ANTHONY BUTLER | PM27 campaign fuels debate over Motsepe’s future
ANC condemns ‘divisive’ campaign as party’s 2027 conference looms
First published in Business Day and BusinessLive
March 06, 2026

Speculation refuses to die down that the 64-year-old mining magnate and president of the Confederation of African Football, Patrice Motsepe, might emerge as the technocratic saviour of the ANC at its December 2027 conference.
This idea, long circulating, has received a major boost with the appearance last week of a “PM27” campaign website urging South Africans to position the billionaire as a future leader. Motsepe has not endorsed the site but nor has he repudiated it.
On Monday, the ANC “unequivocally condemned” the PM27 campaign as “divisive” and “an attempt to derail the ANC from its historic mission and responsibilities”. The glorious movement called on “all those involved to desist immediately”.
While Motsepe is a very capable person, he has not in the past been strongly associated with politics. The late Nthato Motlana, black business pioneer and close confidant of Nelson Mandela, once counterposed one lacklustre captain of industry, Cyril Ramaphosa, to Motsepe, a “real businessman” who took on near-exhausted mines and combined low base salaries with profit sharing to generate huge profits.

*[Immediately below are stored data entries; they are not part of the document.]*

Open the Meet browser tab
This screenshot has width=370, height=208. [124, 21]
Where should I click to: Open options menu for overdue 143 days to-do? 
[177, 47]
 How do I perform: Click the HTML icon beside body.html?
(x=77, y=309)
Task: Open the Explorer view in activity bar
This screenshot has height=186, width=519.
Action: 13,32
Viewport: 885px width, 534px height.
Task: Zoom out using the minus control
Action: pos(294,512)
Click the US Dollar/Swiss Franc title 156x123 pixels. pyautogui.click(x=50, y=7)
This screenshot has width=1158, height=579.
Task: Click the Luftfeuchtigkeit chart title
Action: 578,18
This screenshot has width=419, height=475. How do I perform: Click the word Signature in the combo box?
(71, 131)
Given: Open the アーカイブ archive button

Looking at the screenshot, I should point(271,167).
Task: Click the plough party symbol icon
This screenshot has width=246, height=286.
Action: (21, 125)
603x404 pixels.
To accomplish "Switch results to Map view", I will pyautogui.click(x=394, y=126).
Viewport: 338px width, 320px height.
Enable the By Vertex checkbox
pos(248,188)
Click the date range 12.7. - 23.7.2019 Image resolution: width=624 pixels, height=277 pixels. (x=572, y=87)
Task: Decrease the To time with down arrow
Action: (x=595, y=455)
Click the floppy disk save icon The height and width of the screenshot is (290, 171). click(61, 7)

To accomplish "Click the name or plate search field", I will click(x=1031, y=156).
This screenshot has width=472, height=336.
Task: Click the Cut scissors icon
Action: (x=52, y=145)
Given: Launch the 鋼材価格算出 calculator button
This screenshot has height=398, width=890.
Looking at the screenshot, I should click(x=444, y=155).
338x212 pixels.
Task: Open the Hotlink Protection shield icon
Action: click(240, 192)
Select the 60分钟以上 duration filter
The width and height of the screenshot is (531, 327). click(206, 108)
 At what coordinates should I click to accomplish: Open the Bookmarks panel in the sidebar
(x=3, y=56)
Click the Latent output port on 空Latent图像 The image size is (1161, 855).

For Motlana, Motsepe’s strength was precisely that he had “no connections with the ANC … his life is business”. Active ANC and communist party networks and the residual power of the union he created were crucial to Ramaphosa’s rise to the deputy presidency and then the presidency. Motsepe has no such linkages around which to build a political coalition.
It is sometimes claimed that Ramaphosa is pushing for Motsepe to succeed to the ANC and state presidencies, a notion based partly on the involvement of a few CR2017 campaigners in PM27 but also on a submerged belief that Africans are naturally nepotistic and get on handsomely with their in-laws — neither of which appears to be true of Ramaphosa and Motsepe.
Even if Ramaphosa was in favour of such a succession, the history of outgoing presidents handing over power to their preferred successors is poor: Jacob Zuma did not want him and Thabo Mbeki definitely did not want Zuma.
Motsepe’s chances are further exaggerated due to three wildly inaccurate suppositions. The first is that a billionaire can buy ANC conference votes. Even if one accepts that there may be some factual basis for this reprehensible stereotyping, delegates are not allowed to take cellphones into the voting booth and cannot prove which way they voted. Indeed, they can happily take money from all contenders without compromising their independence.
The second false supposition is that business folk are cleverer than politicians and can do their jobs far better if only they so choose. This multiracial and cross-cultural fantasy is especially widely espoused by rich businessmen who made their fortunes selling hair products.
It is true that Motsepe’s African Rainbow Minerals was a huge accomplishment, but he has never held elected office in national politics and has no experience managing the quite different complexity this world exhibits.
It is useful here to reflect on the brief political career of Roger Jardine, a former CEO of Aveng Group and Primedia and chair of FirstRand, who launched the inaptly named Change Starts Now movement in December 2023 to contest the 2024 national elections.
Boosted by huge donations from unusually public-spirited corporations, trailed by illustrious campaign managers, speechwriters’ obligatory flights of inspirational rhetoric scrolling relentlessly down his omnipresent teleprompters, Jardine’s campaign crashed and burned within weeks.
The third false supposition — since Ramaphosa is probably preparing to step down from the party leadership next year — is that “there is no one else”. But there will always be someone else and not just the lamentable frontrunners, Paul Mashatile and Fikile Mbalula, who has a better chance of winning than a rank political outsider and amateur.
• Butler teaches public policy at the University of Cape Town.